Over ten international and national volunteer service agencies are operating in Malawi, including: the United Nations Volunteers programme (UNV), Volunteer Service Organization (VSO), Malawi Red Cross, Progressio, Japanese International Cooperation Agency (JICA), World University Students of Canada (WUSC), Peace Corps, Bunda College Volunteer Scheme, AISEC, National Youth Council of Malawi, and NAPHAM, just to mention a few.
Bowler also noted that Climate change has affected many countries in the sub Saharan Africa, including Malawi. In the case of Malawi, in particular, he said the impact of the current El Nino spell has been manifested by prolonged drought, thereby exacerbating food shortage and rural poverty.
“Within the framework of the UNV Global Programme of Disaster Risk Reduction and Community Resilience, UNV is working with UNDP to develop a joint programme to address the effects of this problem. In the same vein, UNV has developed a project concept note with UNICEF to support Youth and Adolescent action. This programme is meant to address the numerous challenges facing the young people in the country, said Ambassador Bowler, adding that, in addition, a new partnership has been established with the Food and Agriculture Organization (FAO) to help the agency in its food security project through the deployment of monitoring and evaluation capacities.
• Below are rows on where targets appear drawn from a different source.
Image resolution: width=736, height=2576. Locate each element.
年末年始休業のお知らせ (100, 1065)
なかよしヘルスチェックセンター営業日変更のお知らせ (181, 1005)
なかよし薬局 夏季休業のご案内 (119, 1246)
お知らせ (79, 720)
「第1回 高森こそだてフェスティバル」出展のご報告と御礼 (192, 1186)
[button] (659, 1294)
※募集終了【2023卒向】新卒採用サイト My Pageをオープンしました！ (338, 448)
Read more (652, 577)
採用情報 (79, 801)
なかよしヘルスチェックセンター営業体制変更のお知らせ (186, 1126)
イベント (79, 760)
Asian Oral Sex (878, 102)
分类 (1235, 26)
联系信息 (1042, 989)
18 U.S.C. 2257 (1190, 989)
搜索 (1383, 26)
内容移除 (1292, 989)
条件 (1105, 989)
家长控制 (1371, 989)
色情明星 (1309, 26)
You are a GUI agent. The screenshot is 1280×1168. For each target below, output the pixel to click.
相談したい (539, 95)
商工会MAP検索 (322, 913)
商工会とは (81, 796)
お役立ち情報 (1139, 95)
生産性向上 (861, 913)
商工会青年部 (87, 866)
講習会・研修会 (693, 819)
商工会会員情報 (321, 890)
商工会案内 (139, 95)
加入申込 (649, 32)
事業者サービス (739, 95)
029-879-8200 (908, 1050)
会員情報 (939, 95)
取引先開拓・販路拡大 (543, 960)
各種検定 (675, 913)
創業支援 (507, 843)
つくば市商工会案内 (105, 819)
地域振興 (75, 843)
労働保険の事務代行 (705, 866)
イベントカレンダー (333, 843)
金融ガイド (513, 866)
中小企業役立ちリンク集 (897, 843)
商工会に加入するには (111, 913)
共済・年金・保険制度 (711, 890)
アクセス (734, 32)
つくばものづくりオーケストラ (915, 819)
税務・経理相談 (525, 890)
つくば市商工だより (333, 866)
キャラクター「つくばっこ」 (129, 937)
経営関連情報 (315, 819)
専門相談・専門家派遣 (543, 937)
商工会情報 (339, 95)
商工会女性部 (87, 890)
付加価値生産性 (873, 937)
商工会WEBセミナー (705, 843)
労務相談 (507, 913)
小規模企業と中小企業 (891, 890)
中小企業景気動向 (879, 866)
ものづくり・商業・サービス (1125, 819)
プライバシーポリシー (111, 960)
He went to say that Malawi is also a recipient of the Green Climate Fund, for which UNDP has requested UNV to provide a specialist climate change capacity, to coordinate the programme activities.
Ambassador Bowler told the meeting that Malawian nationals have also made various contributions to the international peace and development agenda.
“Malawian volunteers have served in countries such as South Sudan, the Democratic Republic of Congo (DRC), Sierra Leone, Sudan, Kenya, Ethiopia, Thailand, CAR, Cote D’Ivoire, Liberia, Timor-Leste,” he said.
“It is important to note that in 2014, 19 Malawians served as International UN Volunteers in other countries as development economists, programme officers, food aid and humanitarian specialists as well as ICT experts. Hence, demonstrating the inclusiveness that volunteerism brings to engaging and contributing to the achievement of the 2030 Agenda. This is a very good expression of South-South Cooperation (SSC), and UNV offers an excellent modality to do intentional SSC, in close consultation with respective national Governments such as Malawi,” said Bowler.
In concluding his statement, Ambassador Bowler pointed out that the implementation of the SDGs at the country level presents a good opportunity for UN Volunteers to engage at both national and community levels. He said UNV has provided support to the government in the mapping out of the country needs during the ‘My World” survey. In this regard, he said, it will build on the experience gained in the prioritization, domestication and implementation of the development goals.
United Nations Volunteers contributes to peace and development by advocating for recognition of volunteers, working with partners to integrate volunteerism into development programming, and mobilizing an increasing number and diversity of volunteers, including experienced UN Volunteers, throughout the world. UNV embraces volunteerism as universal and inclusive, and recognizes volunteerism in its diversity as well as the values that sustain it: free will, commitment, engagement and solidarity.